FASS Washington Representatives Lowell Randel and Walt Smith participated in the ADSA and PSA mid-year meetings during the month of January. Lowell met with the PSA Board of Directors in Atlanta, while Walt traveled to Phoenix to meet with the ADSA Board of Directors. The FASS Washington Representatives discussed the current political climate in Washington, DC including prospects for the 2012 Farm Bill and 2013 appropriations as well as FASS Science Policy activities in Washington. In addition to the presentations given by Walt and Lowell, the FASS Science Policy Committee submitted a written mid-year report to the boards of each of the founding societies.
On January 18th, FASS Science Policy Committee Chair Jim Pettigrew and FASS Washington Representative Lowell Randel participated in a meeting of an Ad Hoc Coalition for agricultural research. The January meeting continued the discussion between scientific societies, commodity groups and industry about potential ways to work together to support funding for agricultural research.
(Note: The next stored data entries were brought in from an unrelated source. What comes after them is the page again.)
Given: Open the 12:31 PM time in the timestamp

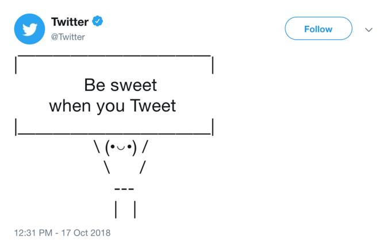Looking at the screenshot, I should [35, 233].
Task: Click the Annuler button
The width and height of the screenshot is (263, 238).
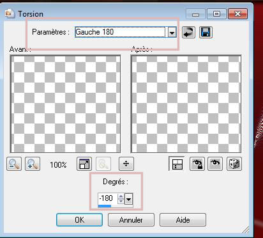Action: pyautogui.click(x=131, y=219)
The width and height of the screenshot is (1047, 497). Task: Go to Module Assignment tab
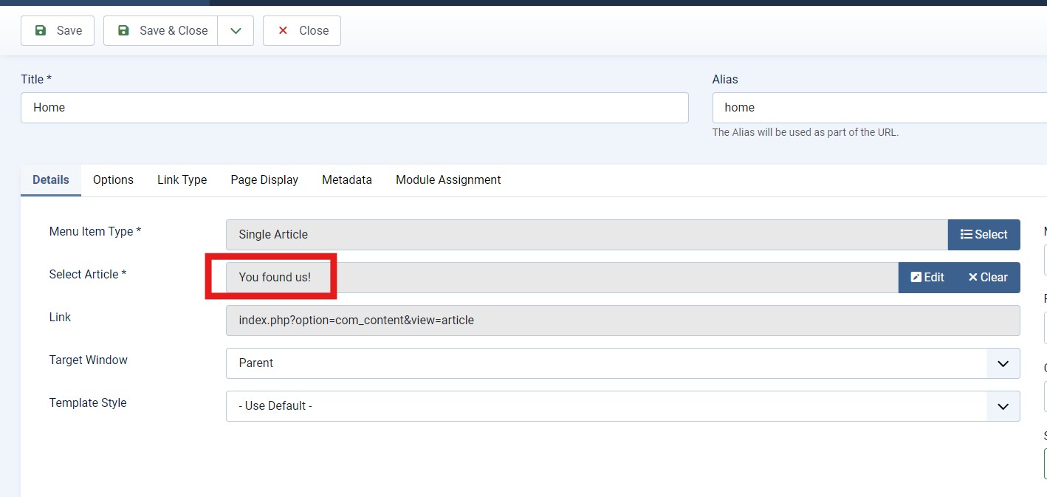[x=448, y=180]
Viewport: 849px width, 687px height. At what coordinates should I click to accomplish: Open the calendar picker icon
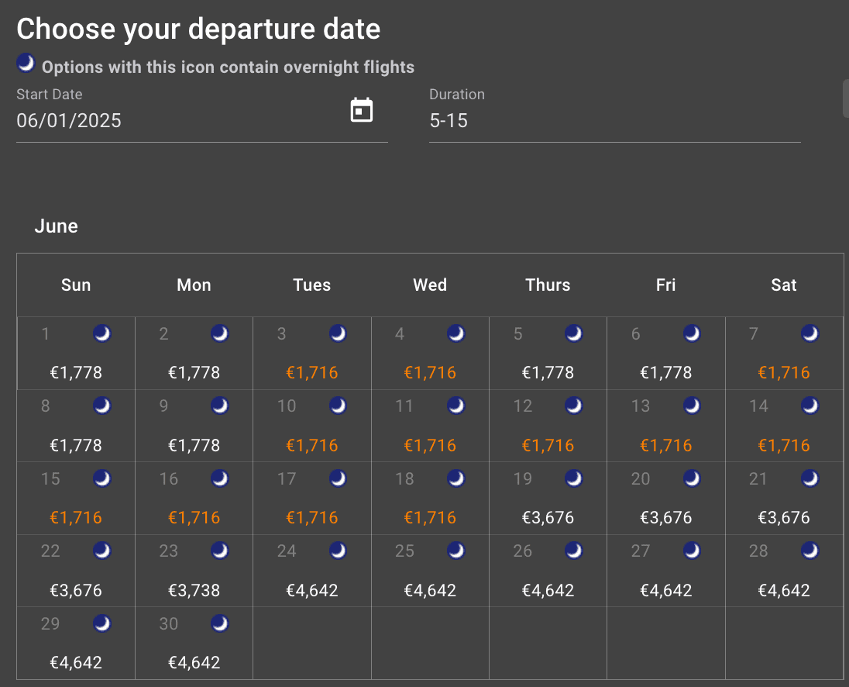click(362, 111)
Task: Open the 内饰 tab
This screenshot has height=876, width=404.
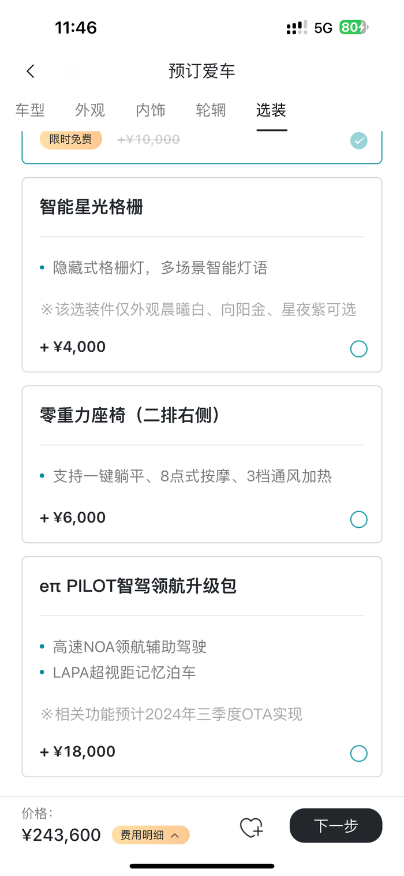Action: pyautogui.click(x=151, y=110)
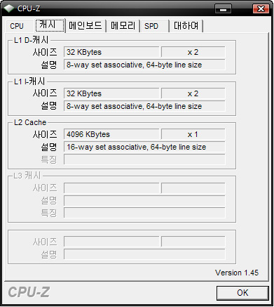Click the OK button
Screen dimensions: 274x307
pyautogui.click(x=242, y=293)
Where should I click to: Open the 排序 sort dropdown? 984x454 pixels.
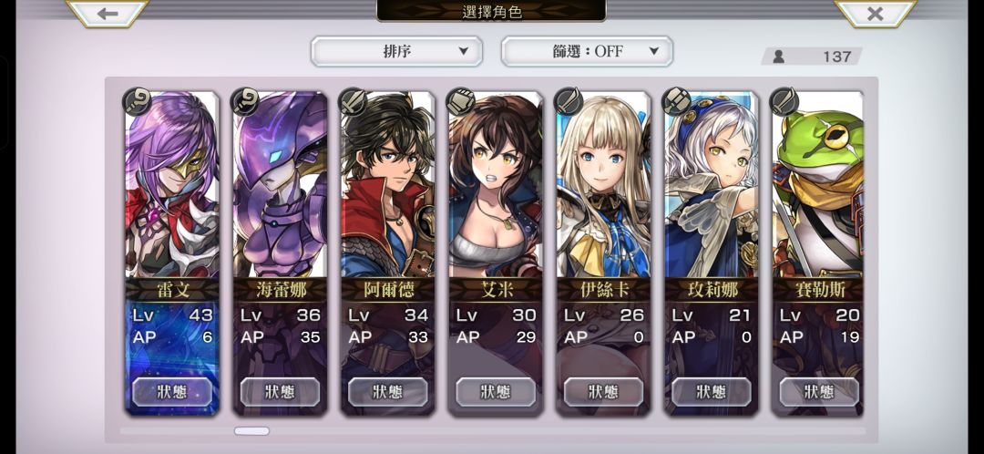tap(396, 51)
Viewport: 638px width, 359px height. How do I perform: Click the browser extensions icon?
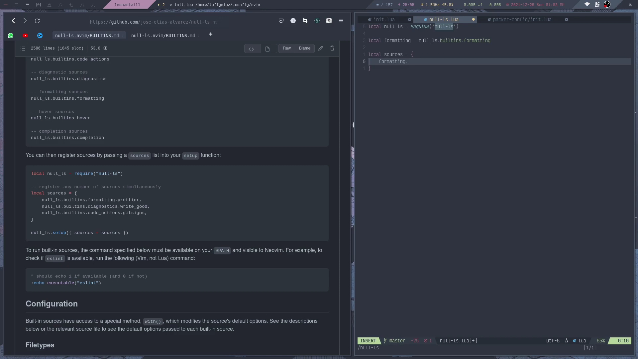coord(305,21)
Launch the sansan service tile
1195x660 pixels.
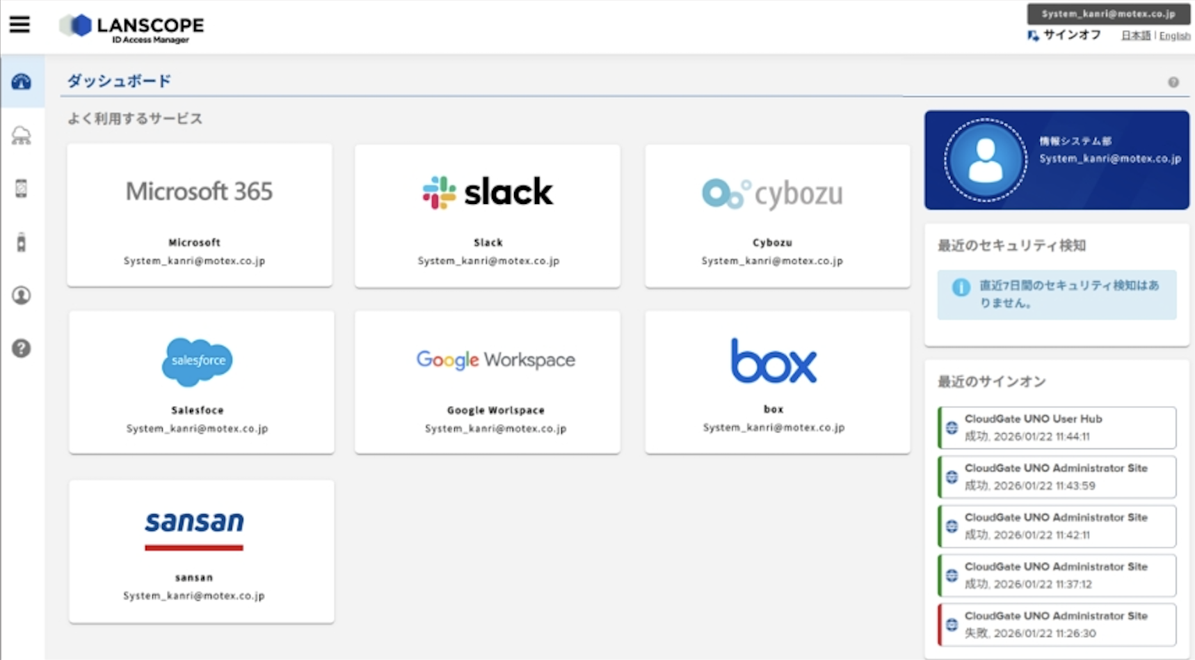point(201,551)
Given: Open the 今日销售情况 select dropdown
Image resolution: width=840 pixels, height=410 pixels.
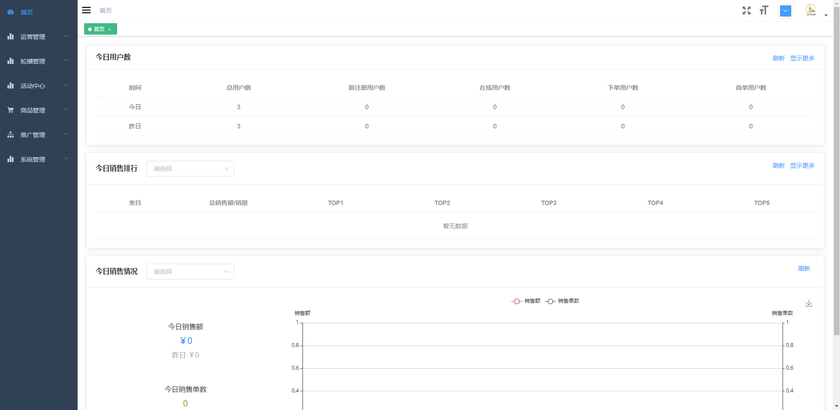Looking at the screenshot, I should point(190,272).
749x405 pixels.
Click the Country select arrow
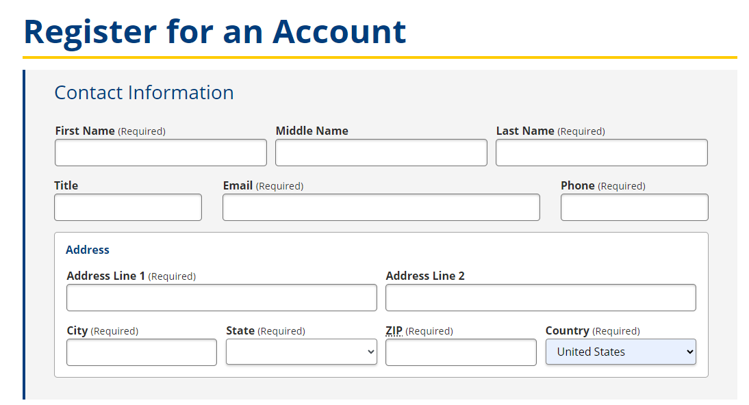point(689,352)
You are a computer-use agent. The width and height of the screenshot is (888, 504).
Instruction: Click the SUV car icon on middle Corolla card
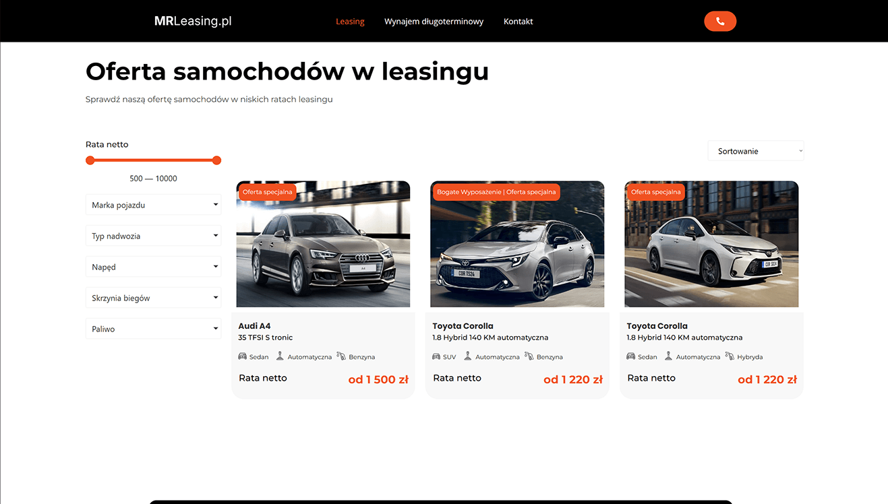point(437,356)
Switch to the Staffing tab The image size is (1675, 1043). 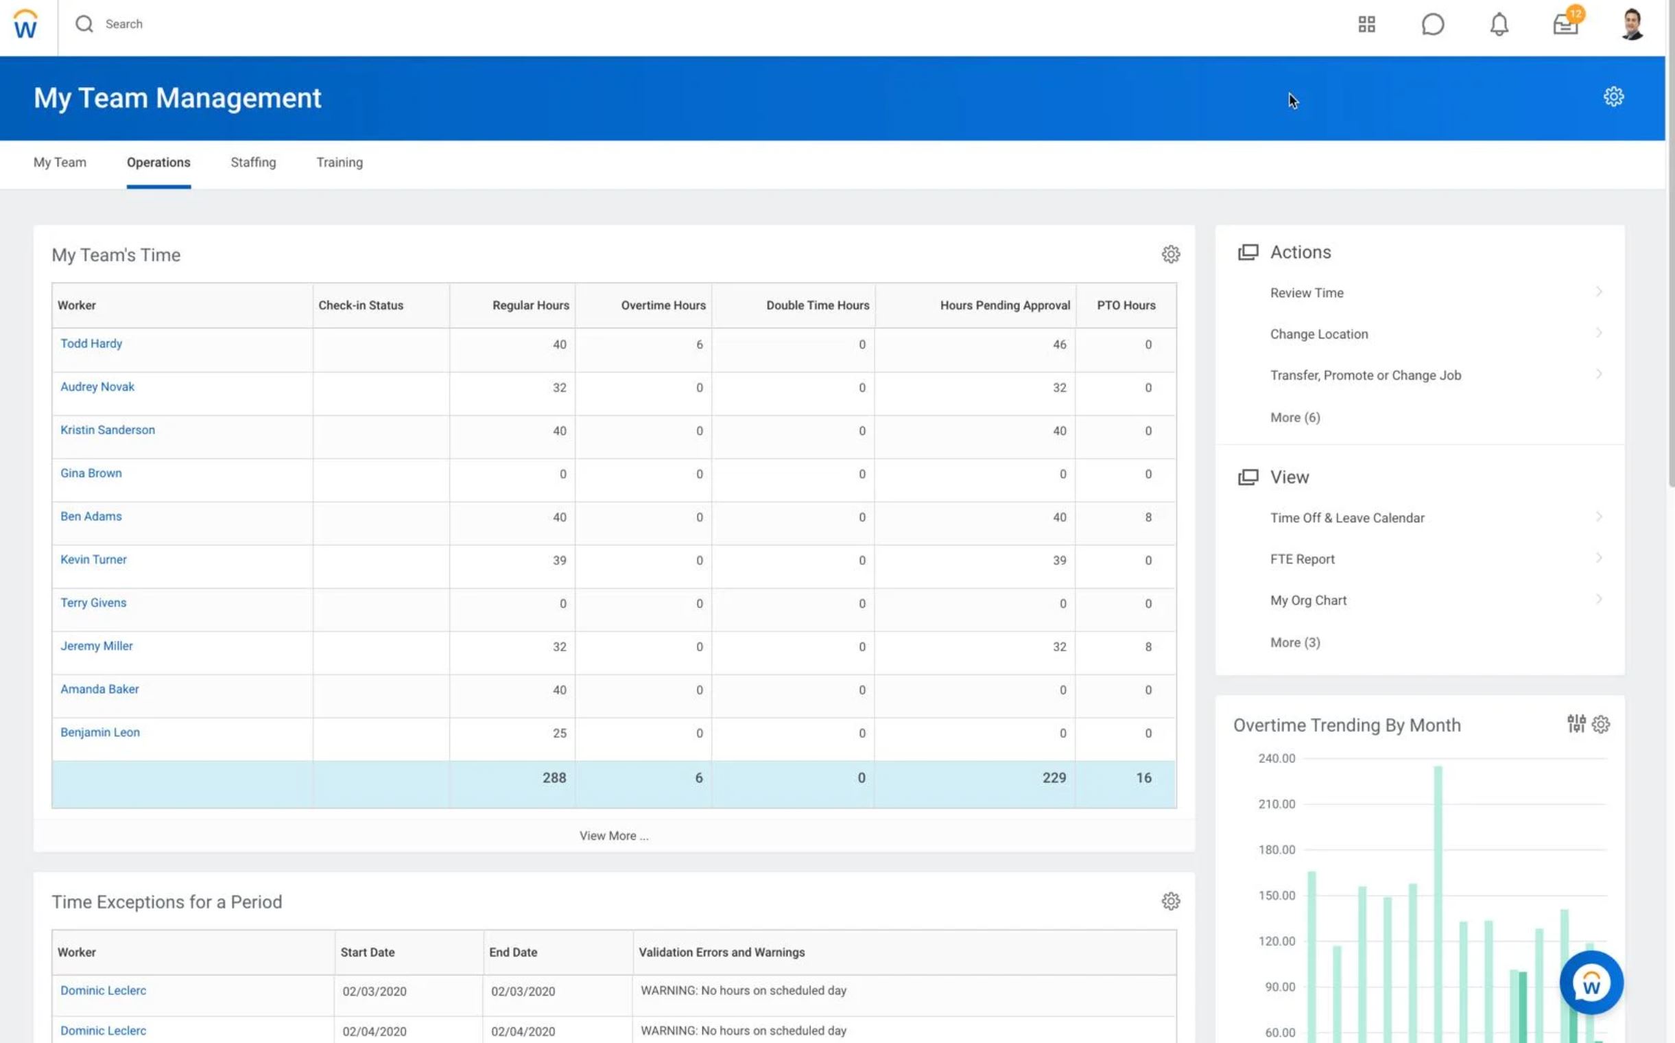coord(253,162)
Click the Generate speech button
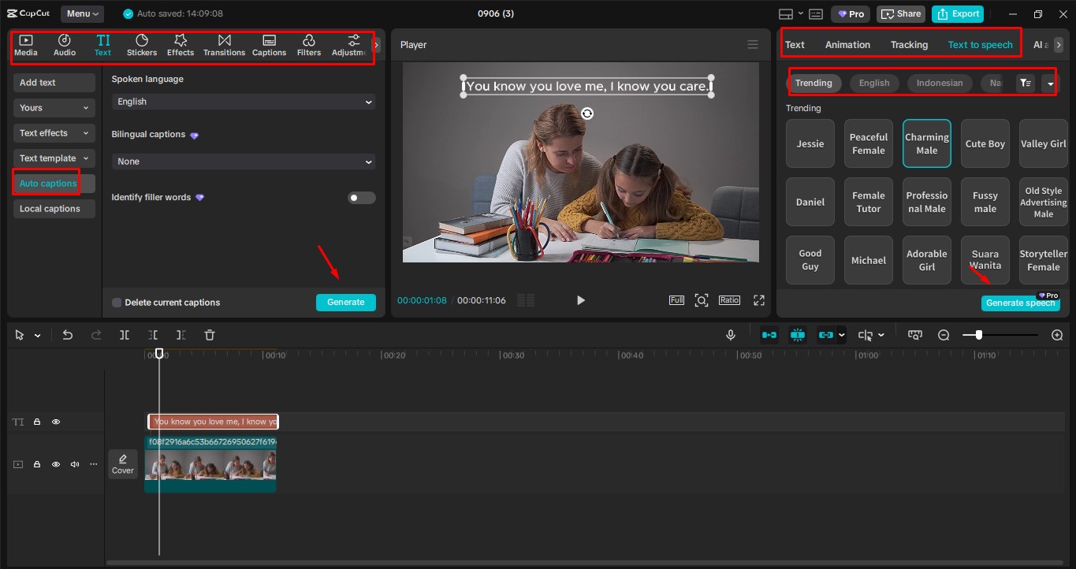This screenshot has width=1076, height=569. coord(1020,303)
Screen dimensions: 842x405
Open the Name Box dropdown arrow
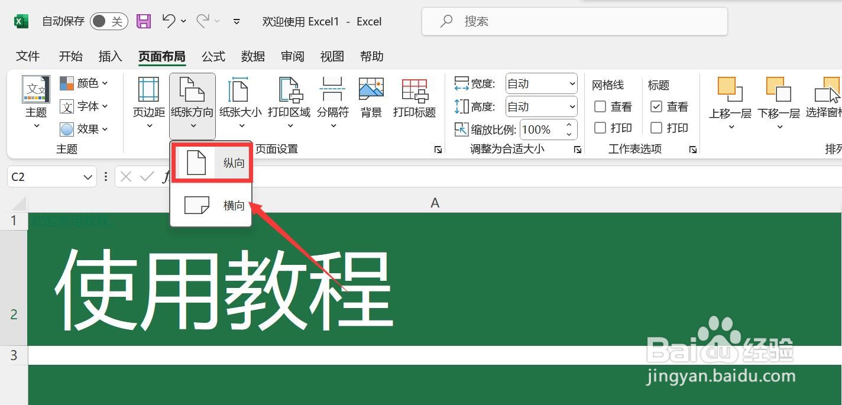click(x=86, y=176)
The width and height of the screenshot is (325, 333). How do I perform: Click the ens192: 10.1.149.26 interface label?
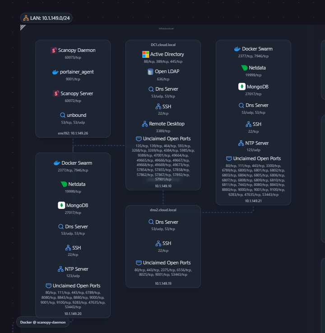[73, 133]
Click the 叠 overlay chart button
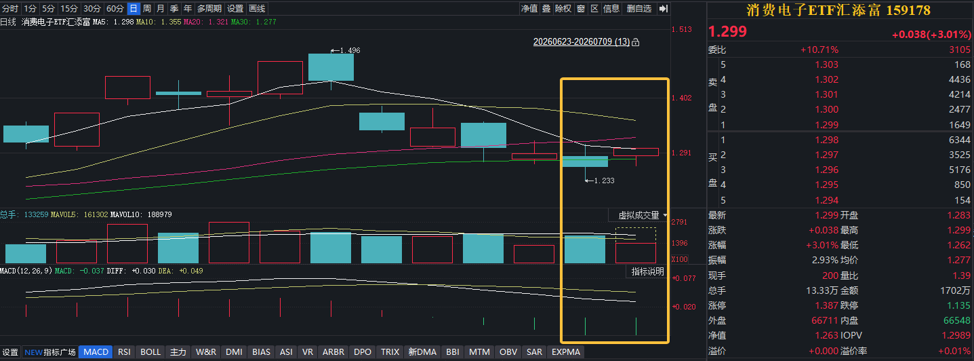The image size is (974, 361). click(x=546, y=9)
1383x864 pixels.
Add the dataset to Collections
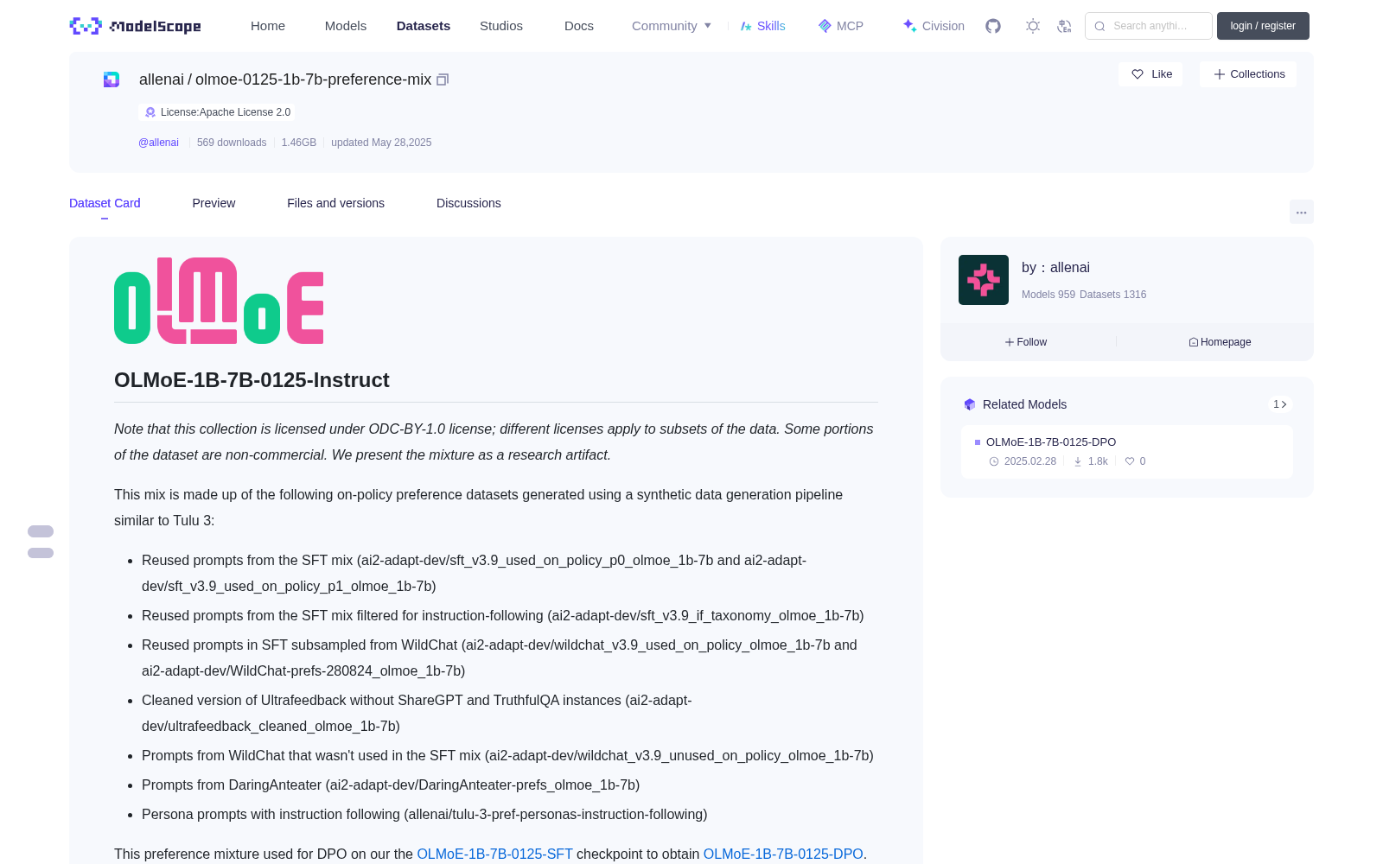tap(1248, 74)
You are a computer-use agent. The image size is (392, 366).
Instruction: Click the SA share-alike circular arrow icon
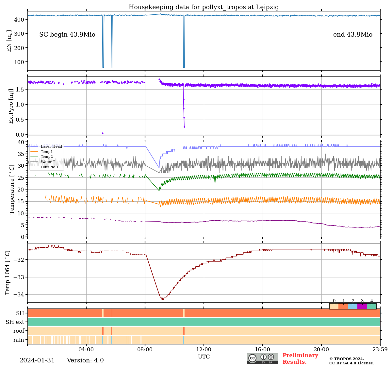[271, 357]
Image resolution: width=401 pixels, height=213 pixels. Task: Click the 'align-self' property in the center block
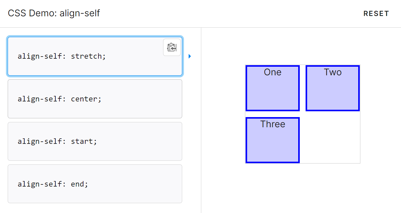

While no concrete action items emerged from the meeting, it was a good opportunity to strategize with like minded organizations about how to protect, and hopefully increase the investment in agricultural research in the coming years. The group agreed to continue meeting with the goal of developing a more structured effort to support research. The group had its first meeting last fall, and led to the development of a letter to the Super Committee urging support for agricultural research. That letter garnered over 1200 signatures.
Each year, the American Association for the Advancement of Science (AAAS) compiles a report on the funding of science across the federal government. Two years ago, AAAS added a chapter that looks at investments in the agriculture related sciences not just by USDA, but other agencies such as NIH, NSF, DOE and others. FASS Washington Representative Lowell Randel has been on the writing team for the new chapter since its inception and will participate on the team again for fiscal year 2013.